Nach Angaben von Supermicro prüfte das Untersuchungsteam die konkreten Kunden-Transaktionen aus der bundesstaatlichen Anklage sowie „eine Auswahl weiterer Kunden, die eingeschränkte Produkte gekauft hatten“. Es fand keine Hinweise darauf, dass das Management von dem mutmaßlichen Schmuggel wusste, keine Hinweise darauf, dass das Unternehmen exportkontrollierte Produkte an gesperrte Unternehmen oder Personen verkauft hatte, und keine Hinweise darauf, dass die zuvor veröffentlichten Finanzberichte unzuverlässig gewesen seien.
„Wir freuen uns, den Abschluss dieser unabhängigen Untersuchung bekanntzugeben“, sagte Angel in einer Stellungnahme. „Die unabhängigen Direktoren unterstützen die Maßnahmen, die das Unternehmen bereits ergriffen hat, um seine internen Richtlinien und Verfahren zu stärken, sowie die zusätzlichen Verbesserungen, die umgesetzt werden sollen.“
Zweite Untersuchung innerhalb von zwei Jahren
Es ist das zweite Mal innerhalb von zwei Jahren, dass das Unternehmen seine Führungsspitze nach einer internen Untersuchung entlastet hat. 2024 schloss Supermicro eine Prüfung ab, nachdem der Wirtschaftsprüfer EY mitten in der Prüfung abrupt zurückgetreten war, und kam zu dem Schluss, dass es keine Hinweise auf Betrug oder Fehlverhalten gebe.
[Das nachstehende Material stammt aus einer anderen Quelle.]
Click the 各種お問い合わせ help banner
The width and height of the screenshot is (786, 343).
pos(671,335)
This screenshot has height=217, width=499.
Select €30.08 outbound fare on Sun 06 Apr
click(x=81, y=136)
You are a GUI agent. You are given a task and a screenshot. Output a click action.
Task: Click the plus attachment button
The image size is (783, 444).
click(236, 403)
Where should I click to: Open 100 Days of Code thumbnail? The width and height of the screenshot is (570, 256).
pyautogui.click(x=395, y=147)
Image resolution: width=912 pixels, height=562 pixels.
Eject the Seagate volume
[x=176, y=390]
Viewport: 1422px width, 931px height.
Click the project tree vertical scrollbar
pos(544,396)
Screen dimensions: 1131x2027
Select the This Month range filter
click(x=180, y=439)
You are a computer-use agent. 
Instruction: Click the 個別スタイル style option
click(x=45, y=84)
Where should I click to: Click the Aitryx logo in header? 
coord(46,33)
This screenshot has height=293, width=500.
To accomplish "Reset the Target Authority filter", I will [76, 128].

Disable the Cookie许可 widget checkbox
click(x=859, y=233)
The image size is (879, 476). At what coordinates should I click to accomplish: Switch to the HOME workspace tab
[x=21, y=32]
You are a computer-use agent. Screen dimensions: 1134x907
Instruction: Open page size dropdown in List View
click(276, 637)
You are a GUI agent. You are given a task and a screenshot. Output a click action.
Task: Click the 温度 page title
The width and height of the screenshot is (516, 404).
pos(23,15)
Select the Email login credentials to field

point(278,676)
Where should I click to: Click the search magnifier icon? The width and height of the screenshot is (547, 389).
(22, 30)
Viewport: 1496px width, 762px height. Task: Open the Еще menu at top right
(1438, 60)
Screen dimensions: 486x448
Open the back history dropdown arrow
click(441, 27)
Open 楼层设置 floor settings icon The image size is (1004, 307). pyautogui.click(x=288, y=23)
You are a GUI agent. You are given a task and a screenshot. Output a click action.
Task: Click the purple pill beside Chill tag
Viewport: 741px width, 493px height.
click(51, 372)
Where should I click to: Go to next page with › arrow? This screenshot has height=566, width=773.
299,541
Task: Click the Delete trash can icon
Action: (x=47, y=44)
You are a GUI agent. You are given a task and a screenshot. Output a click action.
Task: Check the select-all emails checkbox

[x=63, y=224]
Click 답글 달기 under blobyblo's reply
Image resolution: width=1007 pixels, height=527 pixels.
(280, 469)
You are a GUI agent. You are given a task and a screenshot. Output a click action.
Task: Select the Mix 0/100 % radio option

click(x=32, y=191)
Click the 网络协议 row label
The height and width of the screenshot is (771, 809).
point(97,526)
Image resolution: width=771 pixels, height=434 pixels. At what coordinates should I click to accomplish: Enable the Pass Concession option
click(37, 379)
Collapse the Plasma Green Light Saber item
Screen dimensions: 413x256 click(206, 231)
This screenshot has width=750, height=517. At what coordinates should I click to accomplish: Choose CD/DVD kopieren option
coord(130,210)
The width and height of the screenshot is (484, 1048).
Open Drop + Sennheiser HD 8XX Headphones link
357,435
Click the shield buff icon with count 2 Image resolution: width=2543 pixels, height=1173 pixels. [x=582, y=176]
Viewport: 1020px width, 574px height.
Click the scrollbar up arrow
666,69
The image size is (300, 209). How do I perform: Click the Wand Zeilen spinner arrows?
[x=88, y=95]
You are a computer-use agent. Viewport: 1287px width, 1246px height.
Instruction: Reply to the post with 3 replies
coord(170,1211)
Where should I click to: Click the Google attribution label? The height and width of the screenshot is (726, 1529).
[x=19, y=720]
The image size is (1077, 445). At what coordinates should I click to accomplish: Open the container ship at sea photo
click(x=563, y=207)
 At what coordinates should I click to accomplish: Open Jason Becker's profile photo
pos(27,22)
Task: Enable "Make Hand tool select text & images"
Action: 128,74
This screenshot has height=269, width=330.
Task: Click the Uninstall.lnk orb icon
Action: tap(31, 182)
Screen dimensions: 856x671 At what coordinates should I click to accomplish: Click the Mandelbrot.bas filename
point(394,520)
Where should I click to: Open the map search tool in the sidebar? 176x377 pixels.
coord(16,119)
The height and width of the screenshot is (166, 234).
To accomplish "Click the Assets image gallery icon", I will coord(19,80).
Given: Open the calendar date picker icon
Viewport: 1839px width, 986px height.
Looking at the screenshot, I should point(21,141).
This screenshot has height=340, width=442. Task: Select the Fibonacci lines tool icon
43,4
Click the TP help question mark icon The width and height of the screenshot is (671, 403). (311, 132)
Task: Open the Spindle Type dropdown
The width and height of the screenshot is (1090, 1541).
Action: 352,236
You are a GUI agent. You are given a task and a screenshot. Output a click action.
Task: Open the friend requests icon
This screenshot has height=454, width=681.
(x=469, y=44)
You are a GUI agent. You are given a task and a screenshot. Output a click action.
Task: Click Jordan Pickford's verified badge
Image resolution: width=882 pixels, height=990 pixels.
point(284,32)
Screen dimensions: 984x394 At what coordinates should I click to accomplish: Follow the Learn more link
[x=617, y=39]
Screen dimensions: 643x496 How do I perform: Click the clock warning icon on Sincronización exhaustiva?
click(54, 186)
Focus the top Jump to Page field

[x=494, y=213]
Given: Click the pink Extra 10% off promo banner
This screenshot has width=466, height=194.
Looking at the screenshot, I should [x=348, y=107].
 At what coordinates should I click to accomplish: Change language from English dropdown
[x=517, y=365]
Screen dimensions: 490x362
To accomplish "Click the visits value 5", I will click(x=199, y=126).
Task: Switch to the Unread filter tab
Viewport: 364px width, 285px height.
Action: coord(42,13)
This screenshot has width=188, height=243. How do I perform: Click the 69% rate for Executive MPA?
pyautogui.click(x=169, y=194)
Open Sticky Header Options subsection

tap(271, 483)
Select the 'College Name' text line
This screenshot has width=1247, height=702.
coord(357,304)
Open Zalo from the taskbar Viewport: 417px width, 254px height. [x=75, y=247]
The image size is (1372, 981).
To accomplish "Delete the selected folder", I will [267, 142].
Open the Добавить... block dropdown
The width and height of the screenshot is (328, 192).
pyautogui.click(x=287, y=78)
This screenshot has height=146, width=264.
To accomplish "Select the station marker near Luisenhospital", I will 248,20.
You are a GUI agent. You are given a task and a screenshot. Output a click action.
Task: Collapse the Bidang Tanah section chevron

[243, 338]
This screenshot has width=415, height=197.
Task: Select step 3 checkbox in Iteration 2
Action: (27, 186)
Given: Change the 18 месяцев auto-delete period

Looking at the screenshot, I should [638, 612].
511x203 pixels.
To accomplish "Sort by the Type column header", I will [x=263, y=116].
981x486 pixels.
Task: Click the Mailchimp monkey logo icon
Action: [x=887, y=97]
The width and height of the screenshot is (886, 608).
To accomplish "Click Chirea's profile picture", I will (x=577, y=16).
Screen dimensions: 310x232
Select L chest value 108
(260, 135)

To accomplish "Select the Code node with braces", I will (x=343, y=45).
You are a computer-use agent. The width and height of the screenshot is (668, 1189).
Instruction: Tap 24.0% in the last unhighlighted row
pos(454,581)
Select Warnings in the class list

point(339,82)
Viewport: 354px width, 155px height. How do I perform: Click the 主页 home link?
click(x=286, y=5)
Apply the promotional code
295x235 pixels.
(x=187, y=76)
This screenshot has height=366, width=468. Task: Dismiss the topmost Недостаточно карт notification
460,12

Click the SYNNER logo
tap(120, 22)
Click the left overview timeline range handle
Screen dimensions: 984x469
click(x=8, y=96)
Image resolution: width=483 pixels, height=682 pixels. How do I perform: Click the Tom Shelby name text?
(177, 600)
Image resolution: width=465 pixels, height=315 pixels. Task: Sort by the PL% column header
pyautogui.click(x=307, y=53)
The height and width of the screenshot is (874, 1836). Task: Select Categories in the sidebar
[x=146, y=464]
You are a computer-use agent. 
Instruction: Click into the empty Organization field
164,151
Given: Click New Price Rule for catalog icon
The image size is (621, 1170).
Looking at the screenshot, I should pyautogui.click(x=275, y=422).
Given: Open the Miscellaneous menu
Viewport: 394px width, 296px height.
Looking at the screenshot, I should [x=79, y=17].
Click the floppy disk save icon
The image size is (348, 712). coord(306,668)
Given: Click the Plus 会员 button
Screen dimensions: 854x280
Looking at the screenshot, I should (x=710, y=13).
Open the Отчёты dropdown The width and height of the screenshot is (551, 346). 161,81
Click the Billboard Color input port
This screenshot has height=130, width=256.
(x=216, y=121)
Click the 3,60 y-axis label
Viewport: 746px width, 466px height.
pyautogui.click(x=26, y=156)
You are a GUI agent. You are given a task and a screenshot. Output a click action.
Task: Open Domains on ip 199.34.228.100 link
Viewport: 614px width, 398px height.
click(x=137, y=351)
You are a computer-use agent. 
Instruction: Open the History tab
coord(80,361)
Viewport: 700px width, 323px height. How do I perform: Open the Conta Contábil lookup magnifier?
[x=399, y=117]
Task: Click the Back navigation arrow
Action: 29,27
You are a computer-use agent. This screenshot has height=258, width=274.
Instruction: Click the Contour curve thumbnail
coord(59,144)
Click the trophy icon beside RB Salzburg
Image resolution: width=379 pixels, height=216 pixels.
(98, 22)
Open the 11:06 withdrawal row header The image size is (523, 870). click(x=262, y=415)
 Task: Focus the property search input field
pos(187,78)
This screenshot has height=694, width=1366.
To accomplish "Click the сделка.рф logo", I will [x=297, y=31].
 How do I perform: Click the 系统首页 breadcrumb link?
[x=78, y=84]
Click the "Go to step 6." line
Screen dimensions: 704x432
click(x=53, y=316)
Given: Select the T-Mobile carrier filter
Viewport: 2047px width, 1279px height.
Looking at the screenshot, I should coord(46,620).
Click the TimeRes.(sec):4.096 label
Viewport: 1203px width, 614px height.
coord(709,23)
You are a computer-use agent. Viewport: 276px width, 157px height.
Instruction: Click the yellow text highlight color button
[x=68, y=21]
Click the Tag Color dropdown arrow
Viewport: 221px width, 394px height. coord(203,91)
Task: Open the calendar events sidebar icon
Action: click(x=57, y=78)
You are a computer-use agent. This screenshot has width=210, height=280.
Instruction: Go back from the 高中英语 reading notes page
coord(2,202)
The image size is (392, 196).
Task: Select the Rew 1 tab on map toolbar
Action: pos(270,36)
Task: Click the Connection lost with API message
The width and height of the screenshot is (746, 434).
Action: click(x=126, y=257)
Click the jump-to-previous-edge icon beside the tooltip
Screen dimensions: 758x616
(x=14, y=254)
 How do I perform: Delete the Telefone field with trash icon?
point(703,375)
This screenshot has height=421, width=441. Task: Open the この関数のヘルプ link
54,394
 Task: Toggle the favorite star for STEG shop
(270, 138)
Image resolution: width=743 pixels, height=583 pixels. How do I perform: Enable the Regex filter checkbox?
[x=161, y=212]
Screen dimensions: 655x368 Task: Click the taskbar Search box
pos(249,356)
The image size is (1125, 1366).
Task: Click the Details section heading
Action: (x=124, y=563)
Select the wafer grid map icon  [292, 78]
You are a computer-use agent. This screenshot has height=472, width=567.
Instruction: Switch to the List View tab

Diese Prüfung wurde von Vorstandsmitglied Susie Giordano geleitet, die 11 Exporttransaktionen prüfte und keine Hinweise darauf fand, dass jemand im Unternehmen versucht habe, Exportkontrollen zu umgehen oder von einer Umleitung von Produkten gewusst habe.
Der Zeitpunkt in Liaws Gerichtsunterlagen deutet darauf hin, dass der mutmaßliche Schmuggelring während dieser Untersuchung aktiv war.
Die Prüfung von 2024 empfahl mehrere personelle Änderungen, darunter, dass Chief Financial Officer David Weigand „umgehend“ durch jemanden mit „umfangreicher Erfahrung als leitender Finanzexperte in einem großen börsennotierten Unternehmen“ ersetzt werden solle. Weigand ist 20 Monate später weiterhin in der Funktion.
Supermicro war zuvor nach einer SEC-Untersuchung zu seinen Rechnungslegungspraktiken von der Nasdaq genommen worden. Das Unternehmen einigte sich 2020 mit der SEC auf eine Zahlung von 17,5 Millionen Dollar, und der frühere CFO Howard Hideshima wurde separat angeklagt und mit einer Geldstrafe belegt. Liaw trat damals aus dem Vorstand und dem Unternehmen zurück, kehrte jedoch im Mai 2021 als externer Berater zurück, bevor er zum Senior Vice President ernannt wurde.
Im Dezember 2023 trat er dem Vorstand erneut bei. Fünf Monate später, so die Staatsanwaltschaft, sei die Schmuggeloperation bereits in vollem Gange gewesen.
In einem Brief an Anleger vom März 2026 sagte Liang, das Unternehmen sei ein Opfer gewesen.
„Ich bin zutiefst betrübt und schockiert, dass die Handlungen dieser Personen über unsere Mission und unsere Verantwortung für die nationale Sicherheit gestellt wurden“, heißt es in dem Schreiben.
Liaws Prozess ist für März 2027 angesetzt.